- **Exercise directions**:
Check each line of the material below for "computer", then copy the ones that contain it.

- **Records to process**:
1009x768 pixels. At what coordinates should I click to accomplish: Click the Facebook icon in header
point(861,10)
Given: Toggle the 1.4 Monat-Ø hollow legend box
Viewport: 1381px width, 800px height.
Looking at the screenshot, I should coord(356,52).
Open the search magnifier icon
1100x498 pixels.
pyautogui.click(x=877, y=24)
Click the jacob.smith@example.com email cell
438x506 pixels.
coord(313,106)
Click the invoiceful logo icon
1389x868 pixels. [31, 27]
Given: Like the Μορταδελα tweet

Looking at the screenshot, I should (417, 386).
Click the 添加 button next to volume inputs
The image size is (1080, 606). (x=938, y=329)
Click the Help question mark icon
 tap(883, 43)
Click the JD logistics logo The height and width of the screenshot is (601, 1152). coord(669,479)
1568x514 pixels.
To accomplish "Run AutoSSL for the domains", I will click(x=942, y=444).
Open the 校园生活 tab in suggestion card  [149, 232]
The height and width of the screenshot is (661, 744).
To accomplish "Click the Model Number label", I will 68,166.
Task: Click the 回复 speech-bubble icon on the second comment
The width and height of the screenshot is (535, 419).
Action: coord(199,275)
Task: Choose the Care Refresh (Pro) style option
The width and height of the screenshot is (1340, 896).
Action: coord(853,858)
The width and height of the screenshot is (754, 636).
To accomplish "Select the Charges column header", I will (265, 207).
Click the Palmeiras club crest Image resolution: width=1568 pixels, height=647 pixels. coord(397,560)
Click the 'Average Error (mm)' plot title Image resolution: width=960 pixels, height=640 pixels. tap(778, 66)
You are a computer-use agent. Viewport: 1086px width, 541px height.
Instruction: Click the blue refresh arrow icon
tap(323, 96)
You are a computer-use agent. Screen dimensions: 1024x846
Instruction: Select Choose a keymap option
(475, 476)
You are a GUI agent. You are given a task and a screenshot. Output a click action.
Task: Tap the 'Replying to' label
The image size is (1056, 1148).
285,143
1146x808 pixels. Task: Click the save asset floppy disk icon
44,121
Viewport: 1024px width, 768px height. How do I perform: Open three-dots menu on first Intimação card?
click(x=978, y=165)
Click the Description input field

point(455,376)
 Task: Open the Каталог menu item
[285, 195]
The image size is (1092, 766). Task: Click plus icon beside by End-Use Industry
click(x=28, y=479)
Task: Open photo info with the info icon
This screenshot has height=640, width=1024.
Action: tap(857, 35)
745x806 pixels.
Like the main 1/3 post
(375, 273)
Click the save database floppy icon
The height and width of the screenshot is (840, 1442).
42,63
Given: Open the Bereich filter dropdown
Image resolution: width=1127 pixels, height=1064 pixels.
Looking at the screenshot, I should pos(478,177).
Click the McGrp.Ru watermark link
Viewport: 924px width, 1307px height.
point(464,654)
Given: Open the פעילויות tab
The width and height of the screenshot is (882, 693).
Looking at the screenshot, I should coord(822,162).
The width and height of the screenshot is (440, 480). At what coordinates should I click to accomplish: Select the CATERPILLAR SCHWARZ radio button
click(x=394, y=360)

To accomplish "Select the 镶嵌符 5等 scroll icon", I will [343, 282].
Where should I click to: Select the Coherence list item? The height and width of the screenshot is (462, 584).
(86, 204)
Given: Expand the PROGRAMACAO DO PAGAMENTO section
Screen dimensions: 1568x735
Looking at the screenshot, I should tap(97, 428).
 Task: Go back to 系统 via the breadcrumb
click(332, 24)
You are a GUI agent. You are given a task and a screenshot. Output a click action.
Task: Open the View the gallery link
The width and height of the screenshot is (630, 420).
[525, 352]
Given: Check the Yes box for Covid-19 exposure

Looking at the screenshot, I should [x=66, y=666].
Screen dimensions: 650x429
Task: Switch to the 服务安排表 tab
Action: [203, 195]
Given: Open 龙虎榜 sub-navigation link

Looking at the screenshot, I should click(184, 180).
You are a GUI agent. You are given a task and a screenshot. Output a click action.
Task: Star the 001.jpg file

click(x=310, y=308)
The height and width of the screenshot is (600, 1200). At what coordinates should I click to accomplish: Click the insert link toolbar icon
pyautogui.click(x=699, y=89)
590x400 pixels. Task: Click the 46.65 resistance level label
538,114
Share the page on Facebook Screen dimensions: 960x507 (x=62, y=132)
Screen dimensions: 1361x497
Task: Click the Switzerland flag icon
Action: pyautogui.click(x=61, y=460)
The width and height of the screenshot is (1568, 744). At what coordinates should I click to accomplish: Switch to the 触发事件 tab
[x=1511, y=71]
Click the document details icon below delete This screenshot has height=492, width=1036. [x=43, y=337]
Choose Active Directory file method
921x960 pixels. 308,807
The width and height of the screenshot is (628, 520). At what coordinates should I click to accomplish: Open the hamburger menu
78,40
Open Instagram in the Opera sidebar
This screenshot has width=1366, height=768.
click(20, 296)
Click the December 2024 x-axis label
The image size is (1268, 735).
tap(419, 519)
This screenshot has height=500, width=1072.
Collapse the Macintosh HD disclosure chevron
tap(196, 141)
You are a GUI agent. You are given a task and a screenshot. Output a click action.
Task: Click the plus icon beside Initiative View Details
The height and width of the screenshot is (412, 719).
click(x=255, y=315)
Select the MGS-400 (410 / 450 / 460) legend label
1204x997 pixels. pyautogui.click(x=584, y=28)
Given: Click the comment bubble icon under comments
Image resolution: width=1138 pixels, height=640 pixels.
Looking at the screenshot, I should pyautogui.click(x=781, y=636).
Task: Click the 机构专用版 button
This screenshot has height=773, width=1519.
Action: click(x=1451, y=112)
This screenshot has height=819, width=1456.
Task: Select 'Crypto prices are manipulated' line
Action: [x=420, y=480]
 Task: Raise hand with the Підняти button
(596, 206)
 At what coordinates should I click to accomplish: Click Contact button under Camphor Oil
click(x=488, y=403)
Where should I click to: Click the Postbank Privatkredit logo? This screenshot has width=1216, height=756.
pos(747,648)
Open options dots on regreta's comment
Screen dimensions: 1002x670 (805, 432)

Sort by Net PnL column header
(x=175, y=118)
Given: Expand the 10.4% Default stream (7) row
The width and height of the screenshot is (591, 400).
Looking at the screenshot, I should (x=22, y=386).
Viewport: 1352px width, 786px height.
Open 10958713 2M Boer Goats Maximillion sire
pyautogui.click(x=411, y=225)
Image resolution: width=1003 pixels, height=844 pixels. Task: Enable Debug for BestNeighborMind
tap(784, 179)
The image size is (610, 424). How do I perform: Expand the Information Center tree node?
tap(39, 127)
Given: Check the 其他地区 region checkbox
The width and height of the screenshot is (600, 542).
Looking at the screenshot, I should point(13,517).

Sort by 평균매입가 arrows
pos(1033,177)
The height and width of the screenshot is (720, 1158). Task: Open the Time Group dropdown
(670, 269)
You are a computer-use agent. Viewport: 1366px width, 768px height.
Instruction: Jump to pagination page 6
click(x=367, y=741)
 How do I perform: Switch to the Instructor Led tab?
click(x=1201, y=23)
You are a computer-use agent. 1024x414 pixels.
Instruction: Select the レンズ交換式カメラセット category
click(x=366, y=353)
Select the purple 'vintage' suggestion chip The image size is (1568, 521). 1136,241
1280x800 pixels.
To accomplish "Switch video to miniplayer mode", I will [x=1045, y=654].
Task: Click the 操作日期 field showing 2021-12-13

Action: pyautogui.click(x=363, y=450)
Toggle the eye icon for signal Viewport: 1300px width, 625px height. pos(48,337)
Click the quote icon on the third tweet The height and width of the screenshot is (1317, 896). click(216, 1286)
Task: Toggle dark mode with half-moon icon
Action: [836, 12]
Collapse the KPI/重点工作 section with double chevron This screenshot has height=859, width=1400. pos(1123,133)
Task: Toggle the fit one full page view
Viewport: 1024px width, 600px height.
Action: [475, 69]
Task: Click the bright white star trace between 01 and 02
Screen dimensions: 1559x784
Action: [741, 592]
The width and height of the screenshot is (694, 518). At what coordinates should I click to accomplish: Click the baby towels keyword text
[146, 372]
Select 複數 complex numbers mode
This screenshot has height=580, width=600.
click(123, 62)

- **Response to this exercise**:
You are a computer-use agent. Viewport: 1086px width, 541px height.
You are a computer-use agent. Screen dimensions: 1024x846
You are a computer-use agent. Viewport: 1366px width, 768px height.
You are a computer-use agent. 1024x414 pixels.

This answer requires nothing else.